This post first appeared as part of Reimagining the Civic Commons‘ series of 10 photo essays documenting how the twin pandemics of racism and COVID-19 affected each city’s effort to create a brighter future through civic investments. Visit RCC’s Medium blog to find more stories from around the U.S.
A Beacon of Hope
Amidst the pandemic, the first new connection to the Mississippi River for the city’s Northside residents in nearly a generation rose on its banks in 2020. Dubbed the Overlook, it’s the first phase of a planned three-phase project called the Great Northern Greenway River Link. Conceived through more than three years of engagement with the community, the Overlook features a youth-designed interpretive rail that tells the story of North Minneapolis from pre-colonization to an imagined future. The Overlook’s bird-safe beacon is a marker for residents of nearby North Minneapolis neighborhoods. Next up: Exploring phase 2 trail connections to the 52-mile Grand Rounds network with $3 million in state bond funding allocated in 2020, and planning for 2021 engagement as part of Reimagining the Civic Commons.
Drawn to the River
Normally, the Mississippi River is a gathering place in the summer, even along the 5.5 miles of still-largely industrial area known as the Upper Riverfront (come for the fun runs at Boom Island, stay for the Twin Cities River Rats water skiing show!). In 2020, people were still drawn to the Mississippi, coming together in twos or threes, or going solo, demonstrating that people still have a yearning for a relationship with the river.
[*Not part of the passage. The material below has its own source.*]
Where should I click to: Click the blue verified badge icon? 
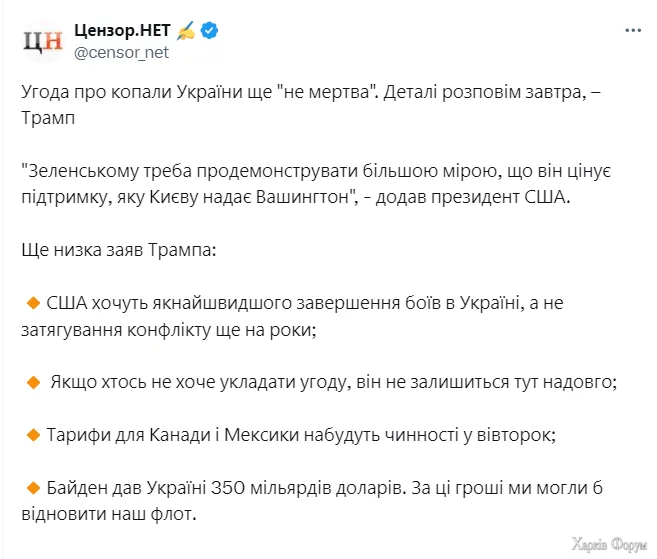210,31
Reconnecting the to the Heart of Community
One of the oldest and largest neighborhood parks in the Minneapolis system, Farview was created in 1883 and so named because it’s the highest point in the city, presenting views of “the Mississippi River for miles” (Minneapolis Park Board annual report, 1883). In the intervening 140 years, Farview’s role in the community has grown and remains vital, even during the pandemic. Meanwhile, the view of the river has shrunk, due in large part to inequitable planning policies that positioned I-94 and industrial development between the community and the river. Our work with Reimagining the Civic Commons seeks to reconnect these vital community parks — and the people who use them — to the Mississippi River just down the street.
Minneapolis is the epicenter of the global 2020 racial justice uprising following the killing of George Floyd here in May. Look closely at the Broadway Avenue image and you’ll see several buildings charred or boarded up, remnants of the rage and grief in the immediate aftermath. Broadway, along with Dowling, Lowry, and 26th avenues are all inhospitable — designed for traffic, not people — and the only paths from North Minneapolis communities across the I-94 trench to the Mississippi River. Reconnecting with the river means bridging divides physically and culturally, a kind of re-rooting with community at the center.
In 2020, the Minneapolis Parks Foundation and our community partners joined four other cities in the first expansion of Reimagining the Civic Commons, a national effort to prioritize public space as essential infrastructure for equitable and resilient communities. Our focus will be on reimagining the Upper Mississippi Riverfront as a physical, economic, and cultural asset for North Minneapolis.